Bracing for Westbrook's impact

The Thunder (43-12) didn't even need Westbrook for arguably their most impressive win of the season on Jan. 29, when they overcame an early 18-point deficit for a 112-95 victory in Miami.

"Obviously, it will be one of our biggest challenges of the regular season," Heat guard Dwyane Wade said. "After losing to them at home without Westbrook, you bring in a dynamic player at home where they play very well, we'll have to play as close to flawless as we can to beat this team."

Heat center Chris Bosh said facing the Thunder with their full complement of players is like looking into the mirror. After last month's loss to OKC, Bosh said the Heat got "a real good taste" of what other teams go through "when they have to play us."

Now, the Heat potentially must deal with even more speed, quickness and an elite scoring threat.

"We know what he's capable of," Bosh said. "They're a better team with him. He's going to be running up and down the court. That one-two punch with him and Kevin, that's something you have to really prepare for. You have to pick your poison. You can't have both. But we'll figure it out. We owe these guys."

Not even Westbrook's return can overshadow the main attraction of Thursday's game, which pits four-time MVP LeBron James against the league's leading scorer in Durant. Last week, Durant said he was beyond tired of having to be compared to James in the media and always fielding questions about him.

Durant's point was that the two have accomplished enough this season to warrant appreciation on their own merits. But the comparisons are seemingly inevitable, especially when James and Durant enter Thursday's game having scored at least 36 points in each of their respective team's past three games.

James is coming off a season-high 42-point effort in Tuesday's victory in Dallas that moved the Heat to 4-1 on an extended six-game road trip that ends Thursday. Durant went into the All-Star break after torching the Lakers for 43 points last Thursday, his seventh 40-point game since Jan. 1.

James has tried to downplay the significance of the matchup in recent days. But his actions on the court and the aggressive zone he has been in recently tell a different story.

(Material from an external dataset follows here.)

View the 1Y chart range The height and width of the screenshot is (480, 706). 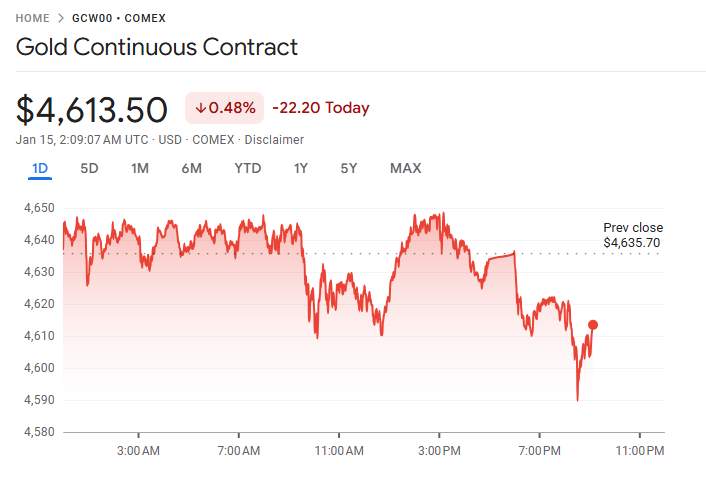300,168
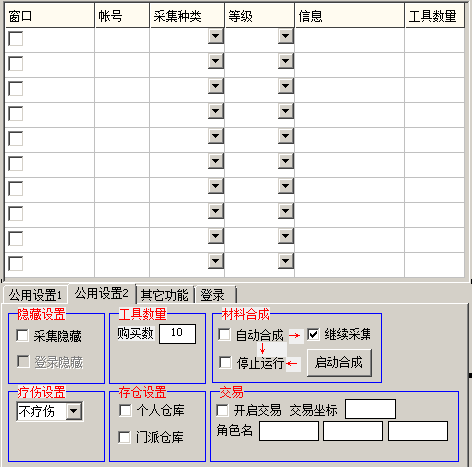Click the 启动合成 button
The height and width of the screenshot is (467, 472).
tap(339, 363)
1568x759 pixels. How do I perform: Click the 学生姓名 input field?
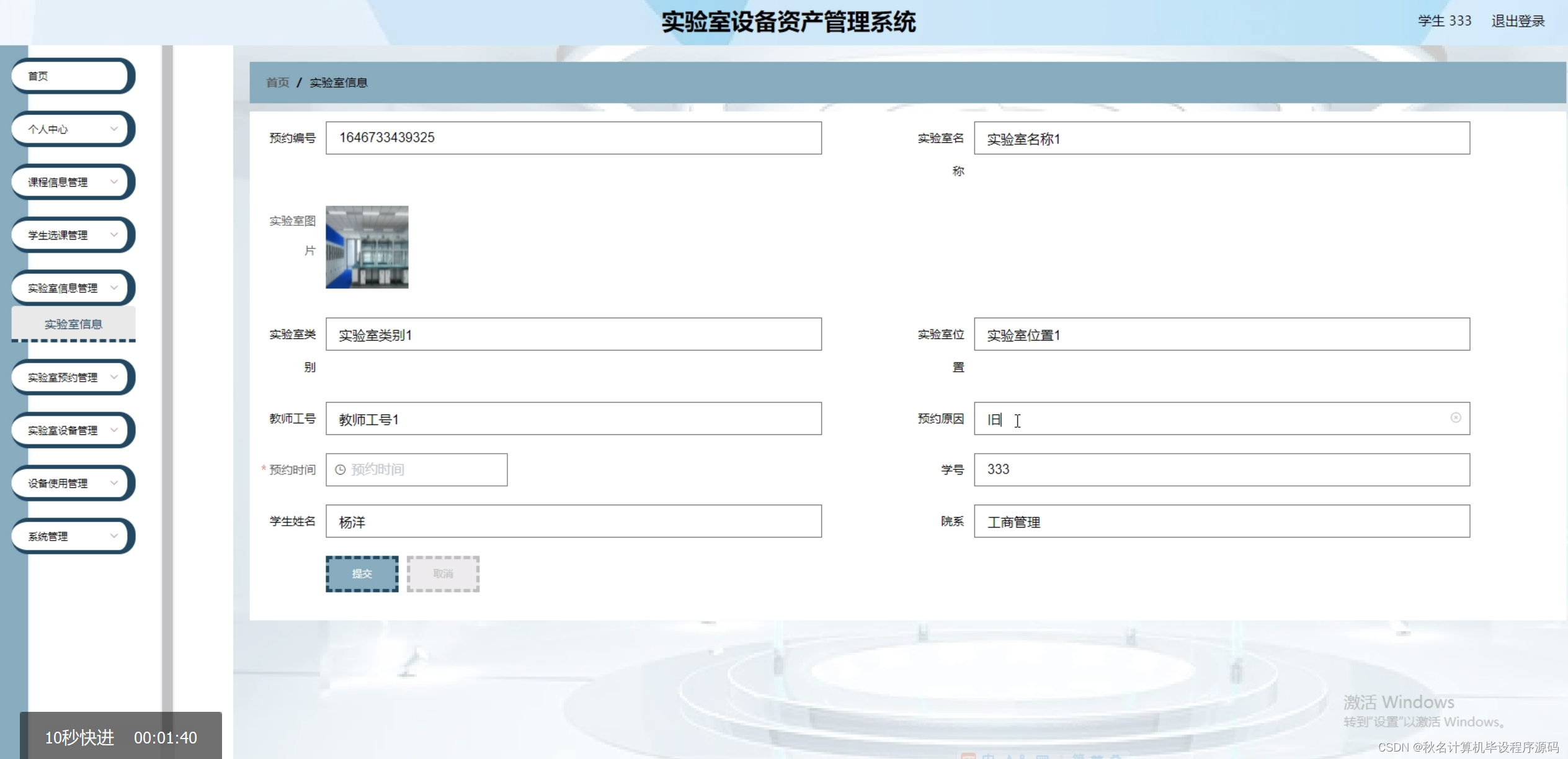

"Is it a statement game? It's not a statement game," James said. "We don't need to make statement wins. We want to continue to play at the high level that we've been playing. It doesn't result in a win every time. But we don't want to take a step backward going back home."

Meanwhile, the Thunder will try to knock the Heat off balance again and complete the season sweep. Durant is on a mission to prove his team has closed the gap on the two-time defending champion Heat. James won his first title when Miami beat Oklahoma City in five games during the 2012 NBA Finals.

Since then, Durant has expanded his game and altered his approach with teammates.

And the result is a laser-like focus that has been two years in the making.

"I always had a killer instinct -- that's how you survive in this league, especially being 6-9 and 200 pounds, you know," Durant said. "You have to have something different to stand out with. I've been showing a little bit more emotion these last few years, but I always had the instinct. Whoever is in front of me, I always want to do my best to destroy them."